Chinese education groups like are largely behind the operations of almost all Chinese primary schools in the country — are against proposals to drastically increase the weekly Bahasa Malaysia teaching time to 270 minutes, from 180 minutes presently.

The Government’s proposal applies to Chinese primary school students from Primary Four to Primary Six and is supposed to start next year.

The ministry claims the proposal is to improve proficiency in the national language, especially for pupils who go on to national secondary schools where Bahasa Malaysia is the language of instruction.

Chinese education groups, however, say the increase for Bahasa Malaysia should be lessened and with the time saved given to English classes.

The groups are proposing that Bahasa Malaysia be taught 240 minutes and English, 210 minutes.

So far, Chinese newspapers have reported parents were mostly more supportive of Jiao Zong’s proposal.

Parents were quoted as saying the Government’s plans overemphasised Bahasa Malaysia at the expense of English. Other parents have pointed out that the Government was wrong to assume all pupils would be able to excel in all three languages.

There are 1,294 aided Chinese primary schools in Malaysia. The schools are allocated Federal Government funds annually for operation purposes. The school boards are responsible for raising funds to build and enhance facilities.
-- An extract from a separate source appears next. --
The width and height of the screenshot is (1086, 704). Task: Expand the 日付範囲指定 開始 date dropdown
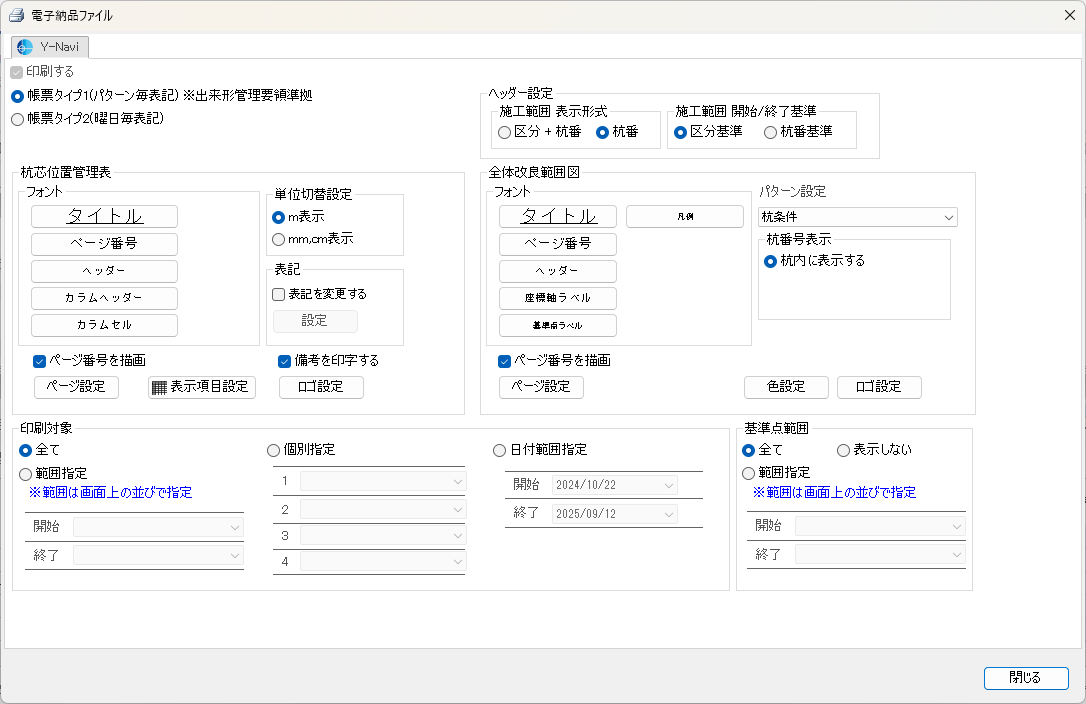point(667,485)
More than any other states in Malaysia, Sarawak’s Chinese primary schools are attended by large numbers of bumiputra students. In rural areas like in Betong, at SJK(C) Chung Hua Maludam, the school has a student population that comprises roughly 90% non-Chinese.

These schools were mainly built decades ago by local communities — with large amounts of funds raised from urban centres — to alleviate the shortage of schools in rural areas.